● **Brief**: In the stretch from the line containing "This screenshot has" through the end of the material, change every "screenshot" to "screen capture" and leave everything else as it is. Give only those lines, without the pictures.

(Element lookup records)
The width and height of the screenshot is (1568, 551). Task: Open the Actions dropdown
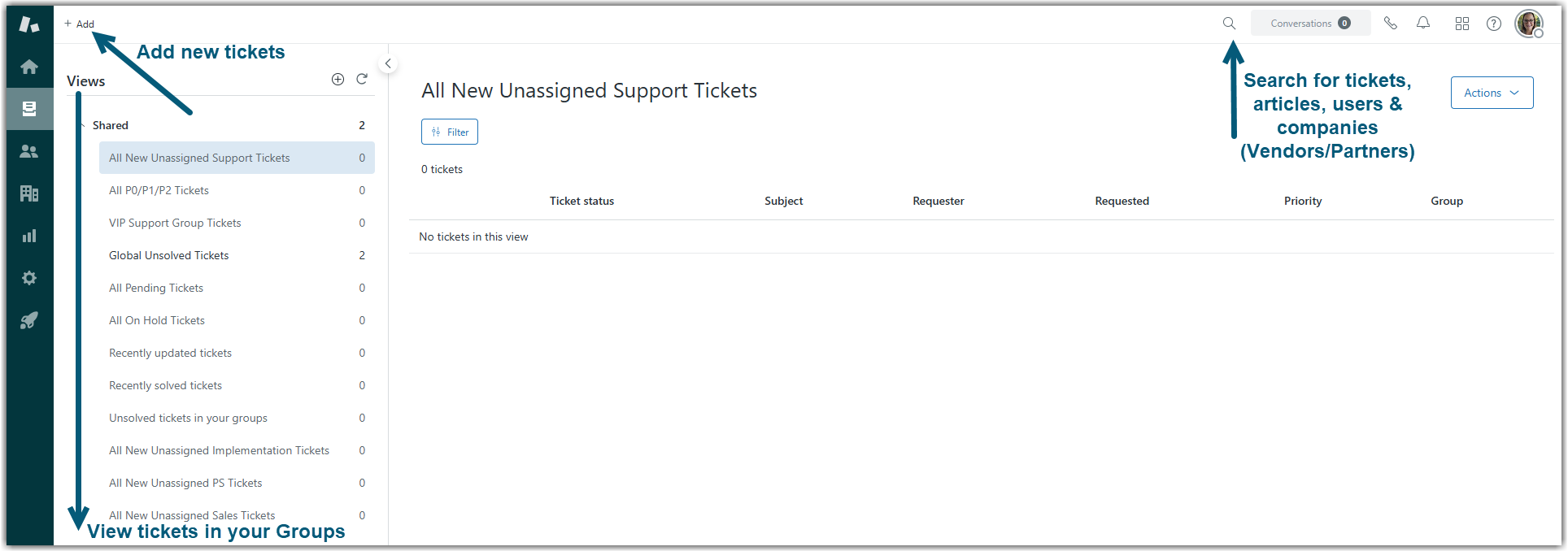point(1492,93)
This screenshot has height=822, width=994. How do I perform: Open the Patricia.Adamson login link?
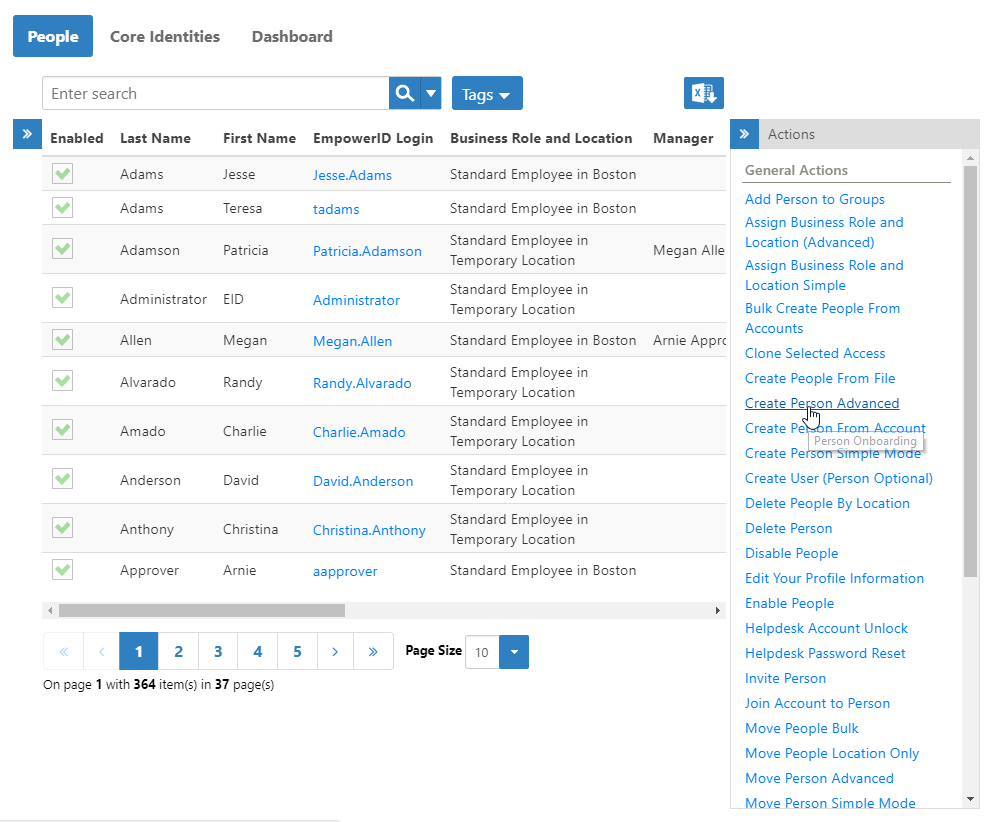(367, 251)
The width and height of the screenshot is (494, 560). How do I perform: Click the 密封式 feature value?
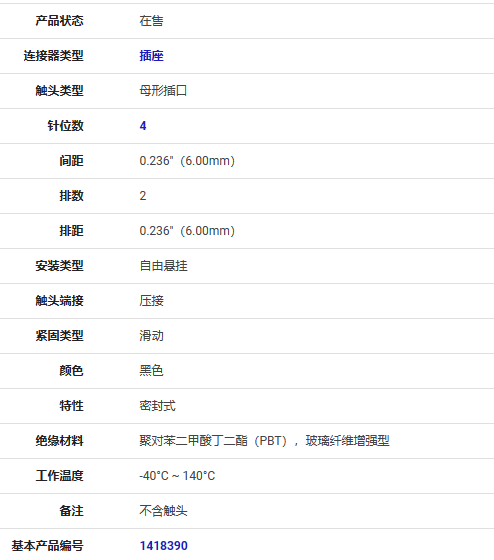158,406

● **Solution to this exercise**:
This screen capture has height=822, width=994. How do I perform: Open the Patricia.Adamson login link?
(367, 251)
The width and height of the screen capture is (494, 560). How do I perform: Click the 密封式 feature value?
158,406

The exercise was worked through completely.